Mandating companies to offer leave for employees, such as new parents, might actually make gender inequality worse when economic conditions are tough, according to a new study.
The study, co-authored by Business School senior lecturer (economics) Dr Asha Sundaram, with Fariha Kamal and Cristina J. Tello-Trillo (US Census Bureau) examines how the US Family and Medical Leave Act impacts gender composition when companies face an economic contraction.
Dr Sundaram says the study has implications for all countries with parental or family leave policies, including Aotearoa New Zealand.
“The crux of the paper is about gender norms. It argues that gender norms can determine how employer responses to negative economic shocks produce poorer outcomes for women in the workforce.”
The researchers focused on the three years after China joined the World Trade Organisation.
They find that an increase in import competition, as was seen during this period, decreases the share of female employment, earnings, and promotions at companies that are required to offer family leave policies (those with over 50 employees) compared to those that aren’t.
This adverse effect is mainly observed among women of childbearing age without a college degree, especially in companies led solely by men, says Dr Sundaram.
“Our study highlights a concerning issue: laws designed to protect jobs during periods of leave (such as time taken to look after children) may exacerbate gender inequality in challenging economic times.”
Companies need to think about how they can ensure their family leave
policies and beliefs about gender roles don’t result in limiting women’s
employment options and potential for progression.
Dr Asha Sundaram
University of Auckland Business School
The US Family and Medical Leave Act offers unpaid leave and differs from policies provided in New Zealand and other countries, many of which offer employees paid parental leave, says Sundaram.
“But what is similar in all cases is that the employer essentially bears some cost when it comes to replacing you while you’re on leave – for advertising, hiring and training another person to cover your role.
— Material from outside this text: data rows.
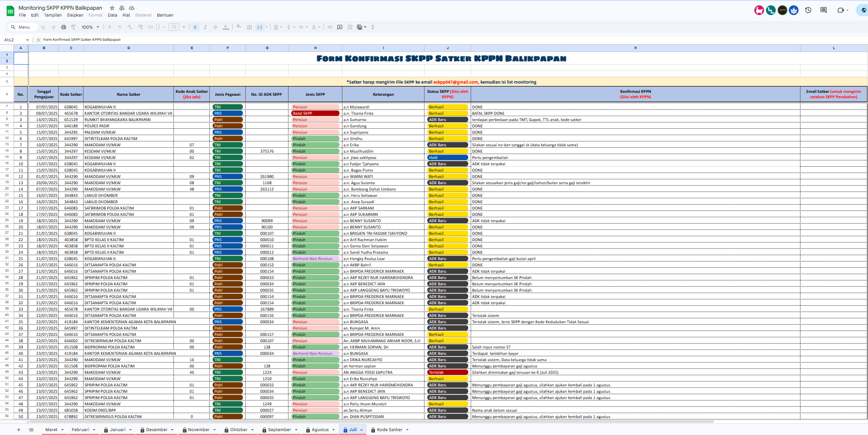
Task: Click the print icon in toolbar
Action: pos(63,27)
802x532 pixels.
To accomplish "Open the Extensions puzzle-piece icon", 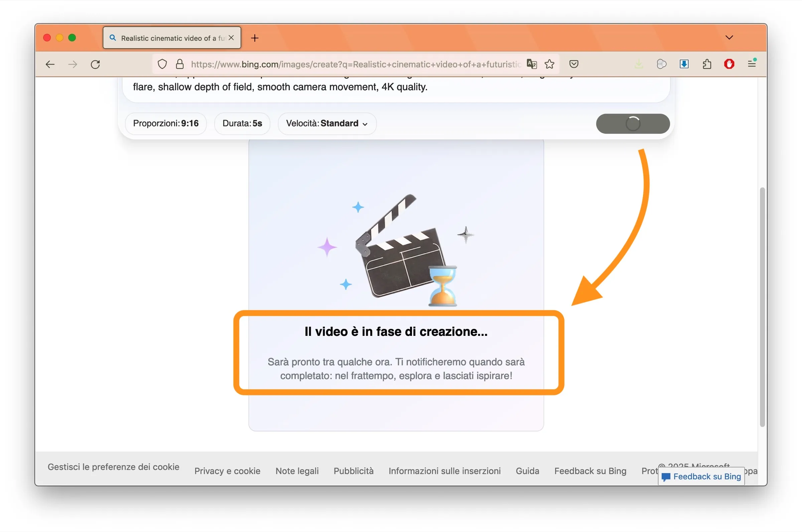I will pos(707,64).
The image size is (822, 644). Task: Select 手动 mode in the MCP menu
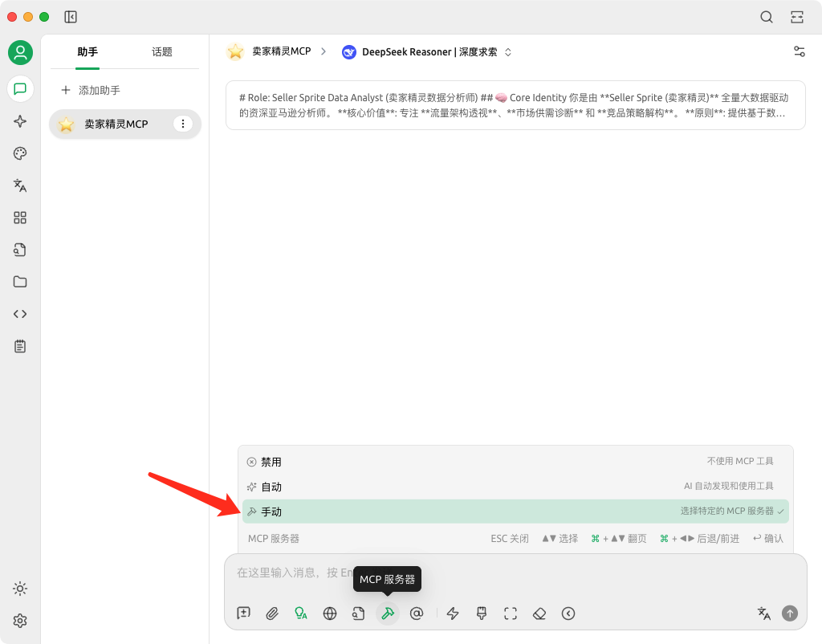point(514,512)
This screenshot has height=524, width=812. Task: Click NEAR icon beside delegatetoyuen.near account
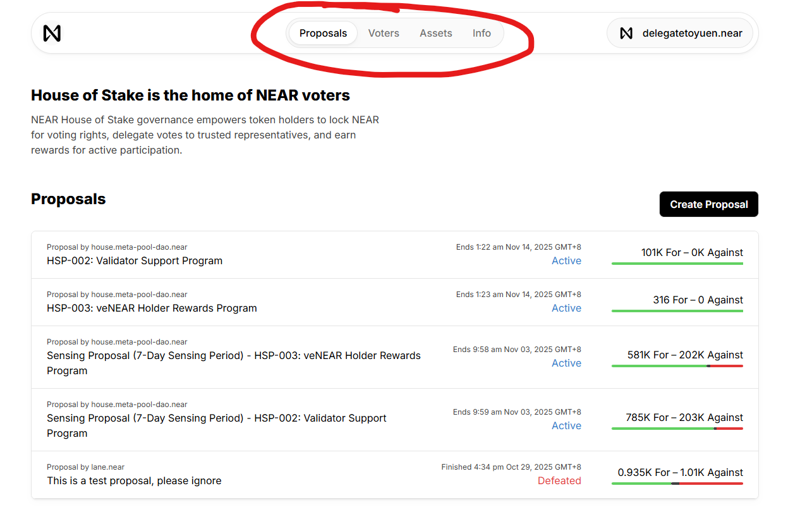tap(626, 33)
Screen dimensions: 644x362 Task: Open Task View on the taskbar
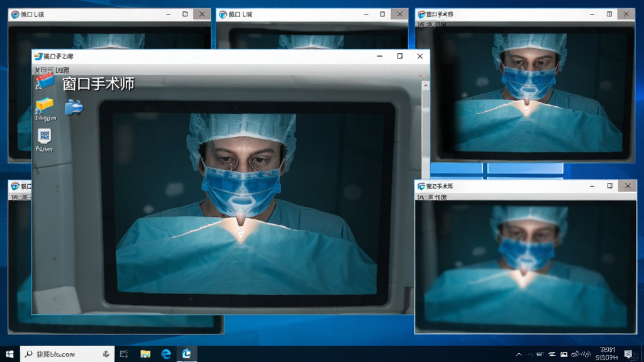coord(124,354)
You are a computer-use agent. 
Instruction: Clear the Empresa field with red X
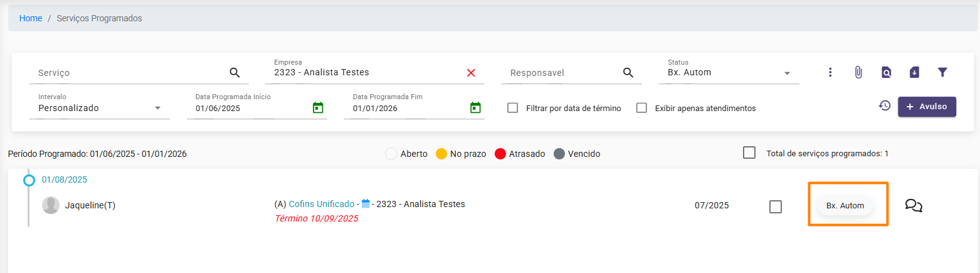tap(471, 73)
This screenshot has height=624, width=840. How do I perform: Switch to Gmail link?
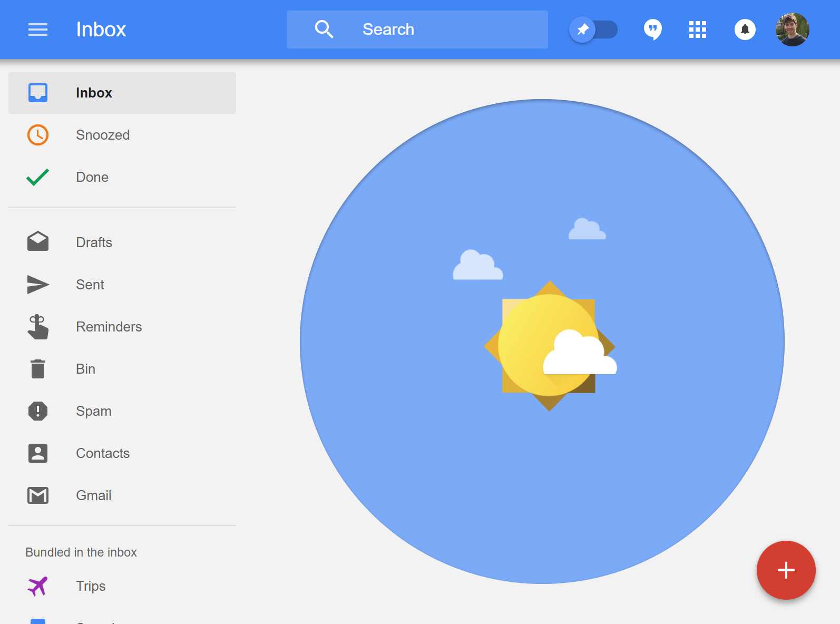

“Some employers may believe that women are much more likely to take leave under the family leave program, which there’s some truth to. But because they believe this, they question whether they should invest in women, given that they think women might prefer to focus on their family at some point. So, they could invest less in women, leading to lower productivity among women, which translates into lower employment, lower earnings, and fewer promotions.”
This negative effect is magnified in firms with all-male managers, but Sundaram says it lessens when women are in management.
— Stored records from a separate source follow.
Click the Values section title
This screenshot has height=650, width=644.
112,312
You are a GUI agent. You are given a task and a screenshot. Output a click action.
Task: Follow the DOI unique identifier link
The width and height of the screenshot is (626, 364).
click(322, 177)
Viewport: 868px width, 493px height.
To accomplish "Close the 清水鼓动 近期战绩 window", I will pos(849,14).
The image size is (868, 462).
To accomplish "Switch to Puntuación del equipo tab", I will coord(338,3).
“This highlights a way forward in terms of encouraging more women into senior management roles, because it does seem like these beliefs about gender roles may be less adhered to by women.”
Sundaram says an awareness of gender norms and the harm they can cause is vital.
“The world is globalising, and there are constant economic shocks, so my co-authors and I want to highlight that these shocks can have different impacts on men and women. Companies need to think about how they can ensure their family leave policies and beliefs about gender roles don’t result in limiting women’s employment options and potential for progression.”
The paper (with Fariha Kamal and Cristina J. Tello-Trillo from the US Census Bureau) is published in one of the most prestigious general journals of applied economics – the Review of Economics and Statistics (RES).